Given that the majority of the players are not full-time professionals and the clubs are bedeviled by financial problems, it is generally assumed that Maltese football is easy prey for match fixers.
“I’ve seen fixed games at almost every level of football,” Hill remarked.
“The key is not how much you pay the player, it is whether you pay the players at all and this is something Franz (Tabone, MFA integrity officer) and I are in complete agreement with.
“If a club signs a contract with a player, most of the time in football they are just nothing, worthless pieces of toilet paper and we have to get into the sporting industry the context of modern business that if you sign a contract saying that you pay a player a €1,000 a week, you have to pay them €1,000 a week.”
Extraordinary story
Hill described his discussion with the top Asian fixer, whom he called Chin Lee, as “the most extraordinary conversation I have ever had”.
“Part of the issue was that every syllable of what he said I found out later were true,” Hill observed.
“We met in a private golf course, there were very good-looking women in the room, a couple of his aides around. He had four telephones and he was just fixing games right there, including one in the Bundesliga.
“And I was like, after an hour and so, I said ‘What’s the biggest game you have ever fixed? He said… ‘I don’t know, what’s bigger the Olympics or the World Cup’.
“Two things went through my mind… One is I really hope I get out of this alive and two, if this man is not the biggest bullshitter, this is an extraordinary story.”

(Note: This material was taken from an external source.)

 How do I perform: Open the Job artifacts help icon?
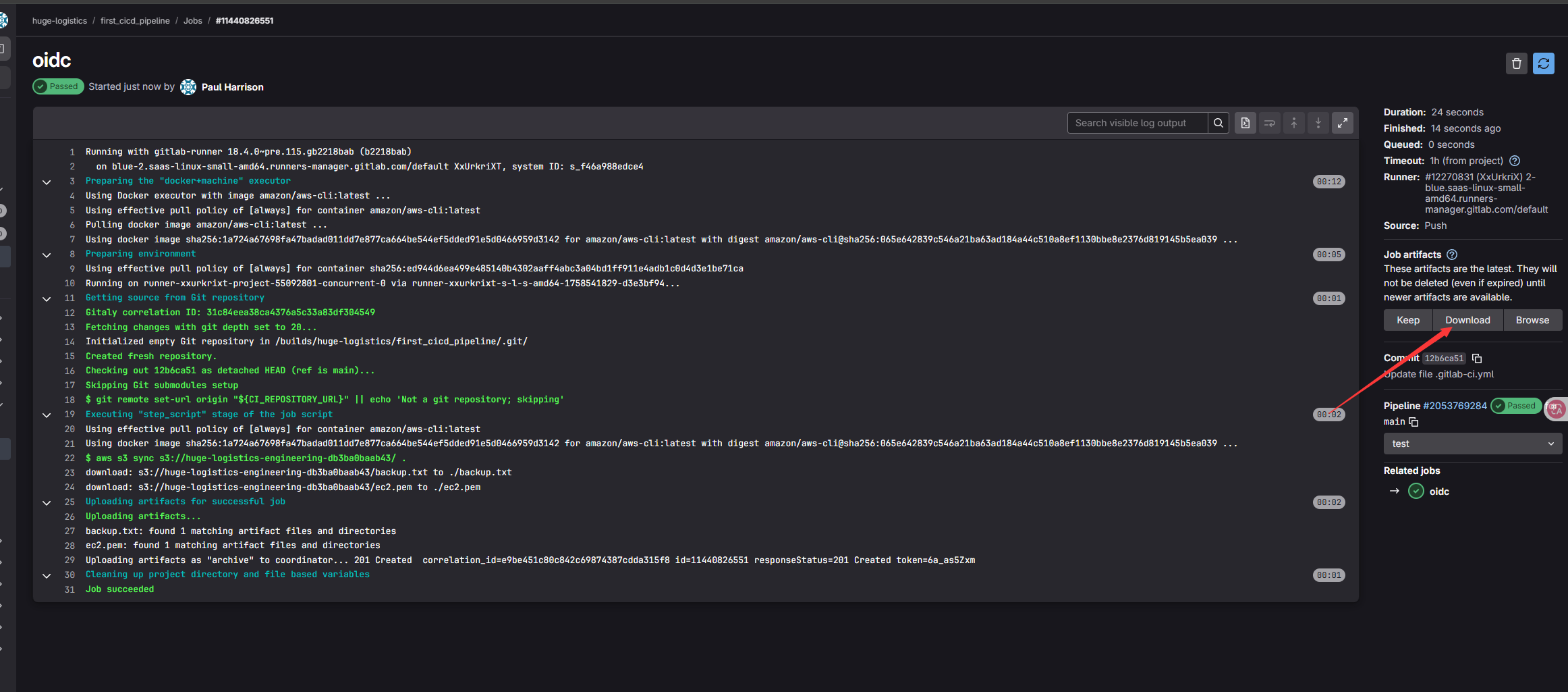click(1452, 255)
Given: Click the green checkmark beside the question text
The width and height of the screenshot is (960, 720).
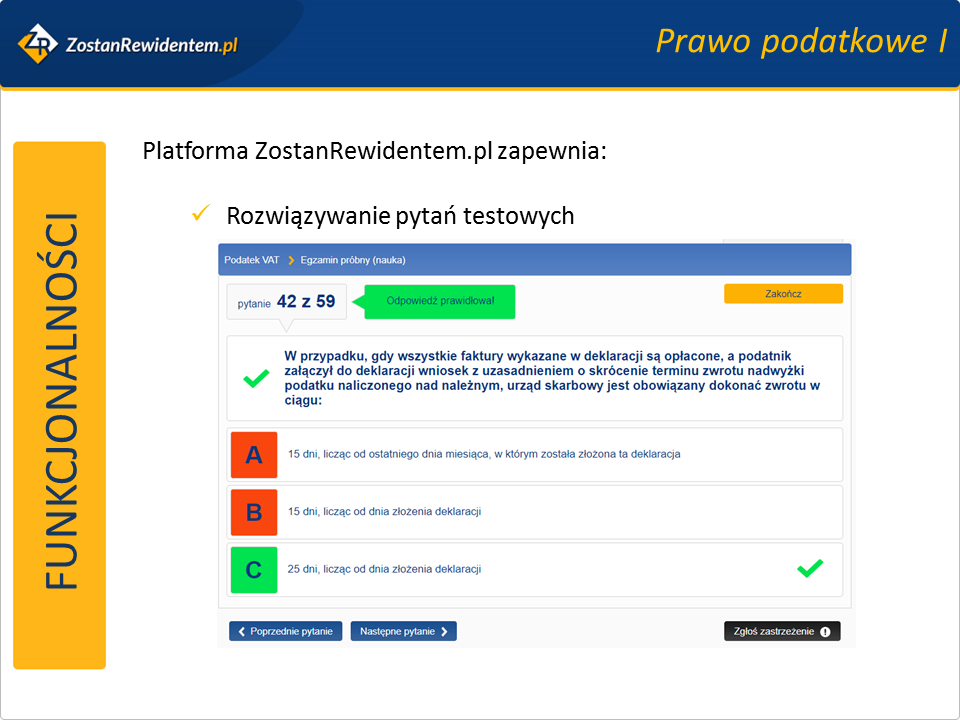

It has long been acknowledged that the most notorious match-fixing syndicates are based in Asia.
“We have to say that Singapore, Malaysia, Thailand and Indonesia… these people are coming to Malta, they’re coming to Greece, they’re coming to all the countries around the world, including Canada, and they’re fixing our sport,” Hill said.
“(The message should be) It’s your problem and you guys have to take this seriously, if you don’t arrest your guys and put them on trial or extradite them to our countries, you are not part of this international sporting movement and frankly, who would care.
“Like if Singapore and Malaysia, where most of the fixers are, were thrown out of the international Olympic movement and thrown out of FIFA, would we care? Their teams are not very good, their sports aren’t very good.
“Why? Because corruption has ruined it but they are exporting their football fixing around the world.
“I will give you an example…I remember in 1985, after the Heysel Stadium disaster in Brussels where UEFA said to England… ‘No disrespect, but your people are coming to our countries and they are killing our people, so we’re not going to allow you in football for the next five years, you have to clean it up.
“And fair play to the English, they cleaned it up. Now, does football hooliganism still go? Yes, it goes on but much, much less than before.
“The same thing needs to be done to these four Asian countries, Singapore, Malaysia, Thailand and Indonesia.
“Their people are coming to your country. They set up with Ante Sapina the fix of your national team.
“Now Sapina is in jail, Kevin Sammut is expelled from football for 10 years but what about the Asian guys who were running them?”